Exercise A | Reproduce the part of the microservices excerpt that opens with the words containing "1. If you have" and closes with "from dependency issues.".
Exercise B |
Answer these questions using the microservices excerpt:
(i) Under Takeaway #4, what is critical to have in place when an error's root cause spans multiple services?
(ii) A cycle of dependencies between services leaves you vulnerable to what kind of errors?
(iii) What does merely adding a logging statement sometimes seem to do?
──────── Page excerpt ────────
Finding the root cause of a problem in a distributed system is the basis of the next problem, and this is where your logs help but are only part of the solution:
In most cases, the first few bits of variable data you HOPEFULLY get from the log won’t be the ones that move the needle. They usually lead to the next clue which requires you to uncover some more of the magic under the hood and add another beloved log statement or two. Deploy the change, hope for the issue to reoccur, or not, because… sometimes merely adding a logging statement seems to solve issues. Some sort of a diabolical reverse Murphy’s law. Oh well.
So we have our next takeaway:
Takeaway #4: When the root cause of an error in a microservice spans across multiple services, it’s critical to have a centralized root cause detection tool in place.
Alex's final problem is about version management and cyclic dependencies between services and as he mentions, there are two problems related to keeping your dependencies in check.
1. If you have a cycle of dependencies between your services, you’re vulnerable to distributed stack overflow errors when a certain transaction might be stuck in a loop. 2. If two services share a dependency, and you update that other service’s API in a way that could affect them, then you’ll need to updated all three at once. This brings up questions like, which should you update first? And how to make this a safe transition?
More independent services obviously means there is a higher probability they will have their own release cycles which then adds to the complexity, especially around reproducibility. Hence why the fifth and final takeaway is:
Takeaway #5: In a microservice architecture you’re even more vulnerable to errors coming in from dependency issues.
It's good to get even more input to the microservices discussions from groups putting them into production. It's also good to see that many of them agree on core problems and some common approaches to tackling them.
──────── Data extract ────────
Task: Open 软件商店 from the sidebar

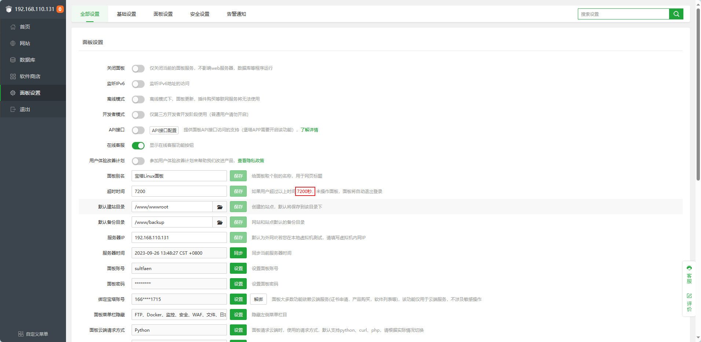Action: tap(30, 76)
────────
Exercise response A |
1. If you have a cycle of dependencies between your services, you’re vulnerable to distributed stack overflow errors when a certain transaction might be stuck in a loop. 2. If two services share a dependency, and you update that other service’s API in a way that could affect them, then you’ll need to updated all three at once. This brings up questions like, which should you update first? And how to make this a safe transition?
More independent services obviously means there is a higher probability they will have their own release cycles which then adds to the complexity, especially around reproducibility. Hence why the fifth and final takeaway is:
Takeaway #5: In a microservice architecture you’re even more vulnerable to errors coming in from dependency issues.

Exercise response B |
(i) A centralized root cause detection tool.
(ii) Distributed stack overflow errors.
(iii) Solve issues.